Training specific behaviors for the Learner

source

train

 train (model, dls, lr=0.004, n_epochs=25, extra_cbs=[], loss_fn=<function
        mse_loss>)

un = train(
    TUnet(
        color_channels=1,
        nfs=(32, 64, 128, 256, 384),
        n_blocks=(3, 2, 1, 1, 1, 1),
    ),
    dls,
    lr=4e-3,
    n_epochs=25,
)

loss	epoch	train
0.150	0	train
0.087	0	eval
0.056	1	train
0.054	1	eval
0.046	2	train
0.051	2	eval
0.040	3	train
0.044	3	eval
0.037	4	train
0.044	4	eval
0.035	5	train
0.041	5	eval
0.034	6	train
0.044	6	eval
0.032	7	train
0.037	7	eval
0.031	8	train
0.031	8	eval
0.030	9	train
0.033	9	eval
0.029	10	train
0.035	10	eval
0.029	11	train
0.032	11	eval
0.029	12	train
0.035	12	eval
0.028	13	train
0.030	13	eval
0.028	14	train
0.028	14	eval
0.027	15	train
0.028	15	eval
0.027	16	train
0.029	16	eval
0.027	17	train
0.027	17	eval
0.026	18	train
0.027	18	eval
0.026	19	train
0.027	19	eval
0.026	20	train
0.027	20	eval
0.026	21	train
0.026	21	eval
0.026	22	train
0.025	22	eval
0.026	23	train
0.026	23	eval
0.025	24	train
0.026	24	eval

CPU times: user 13min 10s, sys: 24.9 s, total: 13min 34s
Wall time: 13min 42s

xb, _ = dls.peek()
xb.shape

torch.Size([512, 1, 32, 32])

n_steps = 100
ts = torch.linspace(1 - (1 / n_steps), 0, n_steps).to(xb.device)
x_t = torch.randn(16, 3, 64, 64)

source

ddpm

 ddpm (model, sz=(16, 1, 32, 32), device='cpu', n_steps=100)

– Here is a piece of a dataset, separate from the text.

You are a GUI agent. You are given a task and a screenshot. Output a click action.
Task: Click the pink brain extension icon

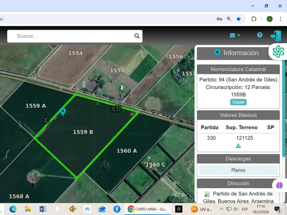pos(279,185)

x_0, _ = ddpm(un, (8, 1, 32, 32))
show_images(x_0, imsize=0.8)

100%|████████████████████████████████████████████████████████████| 99/99 [00:00<00:00, 145.43time step/s]

This is not bad! This achieves a similar performance to the Huggingface implementation with a simliar number of parameters.